>>

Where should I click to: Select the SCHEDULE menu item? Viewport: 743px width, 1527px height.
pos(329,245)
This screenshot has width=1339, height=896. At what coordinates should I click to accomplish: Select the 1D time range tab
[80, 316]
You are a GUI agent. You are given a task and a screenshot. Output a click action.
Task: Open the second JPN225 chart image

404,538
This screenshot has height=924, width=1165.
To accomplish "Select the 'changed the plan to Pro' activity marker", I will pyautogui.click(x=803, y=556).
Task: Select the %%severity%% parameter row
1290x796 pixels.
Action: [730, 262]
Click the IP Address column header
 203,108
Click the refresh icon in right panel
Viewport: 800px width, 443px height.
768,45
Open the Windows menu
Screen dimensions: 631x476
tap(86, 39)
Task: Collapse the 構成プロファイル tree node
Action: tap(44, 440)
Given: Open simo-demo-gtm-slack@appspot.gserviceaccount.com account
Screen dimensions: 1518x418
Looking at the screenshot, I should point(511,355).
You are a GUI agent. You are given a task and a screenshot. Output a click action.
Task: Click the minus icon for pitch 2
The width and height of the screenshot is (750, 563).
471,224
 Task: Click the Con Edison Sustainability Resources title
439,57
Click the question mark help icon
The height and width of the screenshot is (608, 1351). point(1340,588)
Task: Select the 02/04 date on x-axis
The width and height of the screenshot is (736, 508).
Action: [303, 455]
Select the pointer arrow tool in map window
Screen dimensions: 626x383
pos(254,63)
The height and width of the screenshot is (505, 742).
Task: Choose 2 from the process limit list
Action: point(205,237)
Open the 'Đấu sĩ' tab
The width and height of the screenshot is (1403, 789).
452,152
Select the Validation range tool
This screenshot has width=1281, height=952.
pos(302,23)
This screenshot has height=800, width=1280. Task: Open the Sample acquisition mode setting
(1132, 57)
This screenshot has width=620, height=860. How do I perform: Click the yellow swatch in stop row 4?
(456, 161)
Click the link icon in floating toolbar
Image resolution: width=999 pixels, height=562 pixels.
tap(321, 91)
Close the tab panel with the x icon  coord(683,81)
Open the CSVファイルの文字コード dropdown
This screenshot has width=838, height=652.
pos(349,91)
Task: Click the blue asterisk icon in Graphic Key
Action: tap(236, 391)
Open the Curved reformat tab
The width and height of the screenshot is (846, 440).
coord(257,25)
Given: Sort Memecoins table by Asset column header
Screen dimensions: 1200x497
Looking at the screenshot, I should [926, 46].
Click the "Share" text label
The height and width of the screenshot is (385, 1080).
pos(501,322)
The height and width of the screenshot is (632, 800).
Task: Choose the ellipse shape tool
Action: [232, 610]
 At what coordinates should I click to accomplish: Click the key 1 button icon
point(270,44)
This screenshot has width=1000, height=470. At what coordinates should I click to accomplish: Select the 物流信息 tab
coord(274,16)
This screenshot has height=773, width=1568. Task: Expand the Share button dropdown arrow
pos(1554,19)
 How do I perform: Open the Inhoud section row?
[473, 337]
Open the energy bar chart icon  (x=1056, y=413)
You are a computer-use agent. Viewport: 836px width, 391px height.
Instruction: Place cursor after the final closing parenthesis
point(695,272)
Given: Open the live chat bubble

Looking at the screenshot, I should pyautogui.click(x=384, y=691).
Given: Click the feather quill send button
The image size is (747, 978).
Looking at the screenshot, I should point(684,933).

<<

_WHAT THIS TASK INVOLVES_
Restate word for word the entries above, starting at the line with "Task: Open the second JPN225 chart image" and ending at the line with "Task: Select the 02/04 date on x-axis", inclusive, and no others.

_RESULT OF THIS EXERCISE_
Task: Open the second JPN225 chart image

404,538
This screenshot has height=924, width=1165.
To accomplish "Select the 'changed the plan to Pro' activity marker", I will pyautogui.click(x=803, y=556).
Task: Select the %%severity%% parameter row
1290x796 pixels.
Action: [730, 262]
Click the IP Address column header
 203,108
Click the refresh icon in right panel
Viewport: 800px width, 443px height.
768,45
Open the Windows menu
Screen dimensions: 631x476
tap(86, 39)
Task: Collapse the 構成プロファイル tree node
Action: tap(44, 440)
Given: Open simo-demo-gtm-slack@appspot.gserviceaccount.com account
Screen dimensions: 1518x418
Looking at the screenshot, I should point(511,355).
You are a GUI agent. You are given a task and a screenshot. Output a click action.
Task: Click the minus icon for pitch 2
The width and height of the screenshot is (750, 563).
471,224
 Task: Click the Con Edison Sustainability Resources title
439,57
Click the question mark help icon
The height and width of the screenshot is (608, 1351). point(1340,588)
Task: Select the 02/04 date on x-axis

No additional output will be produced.